Polymorphisms in the CLDN 1 and CLDN 7 genes are related to differentiation and tumor stage in colon carcinoma

Tight junction is composed of transmembrane proteins important for maintaining cell polarity and regulating ion flow. Among these proteins are the tissue‐specific claudins, proteins that have recently been suggested as tumor markers for several different types of cancer. An altered claudin expression has been observed in colon, prostatic, ovarian, and breast carcinoma. The aim of this study was to analyze the allele frequencies of three common single nucleotide polymorphisms ( SNP s) in the genes for claudin 1 and claudin 7 in colon cancer ( CC ) patients and in a control population of healthy blood donors. Pyrosequencing was used to genotype the CLDN 1 SNP rs9869263 (c.369C>T), and the CLDN 7 SNP s rs4562 (c.590C>T) and rs374400 (c.606T>G) in DNA from 102 formalin fixed paraffin embedded ( FFPE ) colon cancer tissue, and 111 blood leukocyte DNA from blood/plasma donors. These results were correlated with clinical parameters such as TNM stage, tumor localization, tumor differentiation, complexity index, sex, and age. We found that there was a significant association between the CLDN 1 genotype CC in tumor samples and a higher risk of colon cancer development ( OR 3.0, p < 0.001).
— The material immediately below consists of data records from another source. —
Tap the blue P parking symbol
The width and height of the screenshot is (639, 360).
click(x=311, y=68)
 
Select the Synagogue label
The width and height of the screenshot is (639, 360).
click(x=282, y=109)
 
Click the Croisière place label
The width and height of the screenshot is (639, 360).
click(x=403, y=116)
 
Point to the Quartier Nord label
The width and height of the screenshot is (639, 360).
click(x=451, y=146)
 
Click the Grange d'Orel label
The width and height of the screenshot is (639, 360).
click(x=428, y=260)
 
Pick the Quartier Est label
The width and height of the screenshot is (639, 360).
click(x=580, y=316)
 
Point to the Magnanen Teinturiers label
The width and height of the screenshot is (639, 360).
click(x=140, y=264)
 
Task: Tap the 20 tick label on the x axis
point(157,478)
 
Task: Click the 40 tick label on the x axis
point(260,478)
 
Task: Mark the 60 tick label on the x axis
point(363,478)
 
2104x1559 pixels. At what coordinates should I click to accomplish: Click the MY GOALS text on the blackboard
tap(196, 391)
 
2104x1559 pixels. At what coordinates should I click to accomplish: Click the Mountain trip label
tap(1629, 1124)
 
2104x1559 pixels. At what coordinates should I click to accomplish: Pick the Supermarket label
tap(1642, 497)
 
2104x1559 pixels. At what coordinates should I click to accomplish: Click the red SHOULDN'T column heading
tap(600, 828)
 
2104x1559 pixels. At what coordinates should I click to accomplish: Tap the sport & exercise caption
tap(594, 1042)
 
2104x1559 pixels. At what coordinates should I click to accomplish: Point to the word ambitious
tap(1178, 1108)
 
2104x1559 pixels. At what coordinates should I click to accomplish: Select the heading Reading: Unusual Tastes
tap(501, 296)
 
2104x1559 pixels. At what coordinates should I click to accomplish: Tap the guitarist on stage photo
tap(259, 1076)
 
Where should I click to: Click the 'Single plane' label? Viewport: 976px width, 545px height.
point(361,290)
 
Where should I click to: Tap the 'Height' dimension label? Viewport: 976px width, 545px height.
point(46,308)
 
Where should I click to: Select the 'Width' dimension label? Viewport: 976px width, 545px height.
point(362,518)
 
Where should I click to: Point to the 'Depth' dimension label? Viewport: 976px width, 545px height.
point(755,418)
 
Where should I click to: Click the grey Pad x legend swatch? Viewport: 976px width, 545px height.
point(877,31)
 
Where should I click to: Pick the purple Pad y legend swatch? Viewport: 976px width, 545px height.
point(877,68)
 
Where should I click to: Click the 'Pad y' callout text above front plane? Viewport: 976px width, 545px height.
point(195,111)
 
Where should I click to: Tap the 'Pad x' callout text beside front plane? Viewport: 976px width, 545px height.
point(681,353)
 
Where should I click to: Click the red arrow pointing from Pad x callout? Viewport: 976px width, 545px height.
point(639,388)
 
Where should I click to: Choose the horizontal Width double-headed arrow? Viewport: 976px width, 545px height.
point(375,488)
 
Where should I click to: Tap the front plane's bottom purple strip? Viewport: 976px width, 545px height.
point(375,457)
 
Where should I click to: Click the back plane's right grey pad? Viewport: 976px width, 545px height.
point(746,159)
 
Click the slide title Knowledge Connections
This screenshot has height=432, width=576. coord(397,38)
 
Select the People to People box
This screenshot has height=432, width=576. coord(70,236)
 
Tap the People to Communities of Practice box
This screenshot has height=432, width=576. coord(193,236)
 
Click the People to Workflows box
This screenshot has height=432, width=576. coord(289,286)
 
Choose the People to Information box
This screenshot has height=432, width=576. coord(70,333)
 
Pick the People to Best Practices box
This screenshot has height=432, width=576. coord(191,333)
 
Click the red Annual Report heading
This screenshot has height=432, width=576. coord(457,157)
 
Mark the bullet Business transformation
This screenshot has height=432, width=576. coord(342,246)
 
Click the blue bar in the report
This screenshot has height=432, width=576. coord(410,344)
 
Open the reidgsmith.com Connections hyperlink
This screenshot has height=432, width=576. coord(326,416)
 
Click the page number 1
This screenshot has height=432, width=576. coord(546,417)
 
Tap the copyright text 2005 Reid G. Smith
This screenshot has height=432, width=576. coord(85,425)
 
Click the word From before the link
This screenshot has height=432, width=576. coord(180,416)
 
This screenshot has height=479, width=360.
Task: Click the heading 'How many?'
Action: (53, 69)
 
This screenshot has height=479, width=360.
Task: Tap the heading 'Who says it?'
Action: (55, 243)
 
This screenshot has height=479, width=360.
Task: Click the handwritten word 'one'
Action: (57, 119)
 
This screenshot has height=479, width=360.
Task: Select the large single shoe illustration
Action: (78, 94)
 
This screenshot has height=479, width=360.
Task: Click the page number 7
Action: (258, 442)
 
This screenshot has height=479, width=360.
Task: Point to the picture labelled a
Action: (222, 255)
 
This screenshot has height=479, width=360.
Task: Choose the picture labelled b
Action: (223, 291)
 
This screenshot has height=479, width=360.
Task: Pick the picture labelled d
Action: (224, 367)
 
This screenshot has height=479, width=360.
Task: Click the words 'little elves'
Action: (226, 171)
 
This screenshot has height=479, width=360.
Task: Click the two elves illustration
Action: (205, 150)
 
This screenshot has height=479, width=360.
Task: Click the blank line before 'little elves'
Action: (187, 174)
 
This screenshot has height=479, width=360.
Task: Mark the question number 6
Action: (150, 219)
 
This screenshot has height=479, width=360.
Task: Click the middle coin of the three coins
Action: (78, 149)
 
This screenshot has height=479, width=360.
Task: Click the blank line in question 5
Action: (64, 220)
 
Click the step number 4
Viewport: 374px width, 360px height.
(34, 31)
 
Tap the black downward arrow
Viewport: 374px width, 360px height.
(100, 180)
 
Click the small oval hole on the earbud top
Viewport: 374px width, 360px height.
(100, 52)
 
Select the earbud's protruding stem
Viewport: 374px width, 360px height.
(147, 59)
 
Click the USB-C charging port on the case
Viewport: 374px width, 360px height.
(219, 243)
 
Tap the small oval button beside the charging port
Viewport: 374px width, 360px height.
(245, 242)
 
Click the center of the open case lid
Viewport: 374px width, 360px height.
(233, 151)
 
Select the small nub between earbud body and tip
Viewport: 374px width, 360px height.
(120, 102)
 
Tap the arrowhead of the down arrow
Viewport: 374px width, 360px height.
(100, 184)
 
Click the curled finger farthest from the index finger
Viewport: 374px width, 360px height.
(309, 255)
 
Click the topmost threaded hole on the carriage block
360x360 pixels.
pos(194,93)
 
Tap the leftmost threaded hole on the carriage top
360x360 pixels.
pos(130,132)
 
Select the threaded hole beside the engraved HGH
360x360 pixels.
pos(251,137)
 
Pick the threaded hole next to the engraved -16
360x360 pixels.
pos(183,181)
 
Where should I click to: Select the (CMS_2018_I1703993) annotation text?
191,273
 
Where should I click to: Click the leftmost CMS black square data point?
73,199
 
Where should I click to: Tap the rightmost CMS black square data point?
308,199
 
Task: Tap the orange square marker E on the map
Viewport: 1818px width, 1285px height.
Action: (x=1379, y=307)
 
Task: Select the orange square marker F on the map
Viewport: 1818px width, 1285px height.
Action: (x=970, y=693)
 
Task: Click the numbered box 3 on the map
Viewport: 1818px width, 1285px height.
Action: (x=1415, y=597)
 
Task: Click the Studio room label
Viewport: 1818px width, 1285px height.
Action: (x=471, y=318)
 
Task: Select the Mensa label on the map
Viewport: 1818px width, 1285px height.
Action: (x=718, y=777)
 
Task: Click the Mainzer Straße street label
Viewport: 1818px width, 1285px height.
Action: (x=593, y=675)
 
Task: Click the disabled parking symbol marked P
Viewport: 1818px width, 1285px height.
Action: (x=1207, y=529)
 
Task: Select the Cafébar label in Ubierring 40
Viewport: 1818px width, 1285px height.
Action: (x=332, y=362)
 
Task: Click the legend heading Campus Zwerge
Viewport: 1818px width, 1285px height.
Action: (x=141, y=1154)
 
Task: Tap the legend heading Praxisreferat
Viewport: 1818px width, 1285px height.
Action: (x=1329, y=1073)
We also found that the CLDN 7 rs4562 ( c.590C>T) genotype CT had a higher risk of lymph node involvement (p = 0.031) and a lower degree of tumor differentiation (p = 0.028). In the control population, the allele frequencies were very similar to those in the HapMap cohort for CLDN 7 . The CLDN 1 rs9869263 genotype (c.369C>T) was related to increased risk of colon cancer, and the CLDN 7 rs4562 genotype (c.590C>T) was related to tumor differentiation and lymph node involvement in colon carcinoma. Further studies are warranted to ascertain their potential uses as biomarkers predicting tumor development, proliferation, and outcome in this disease.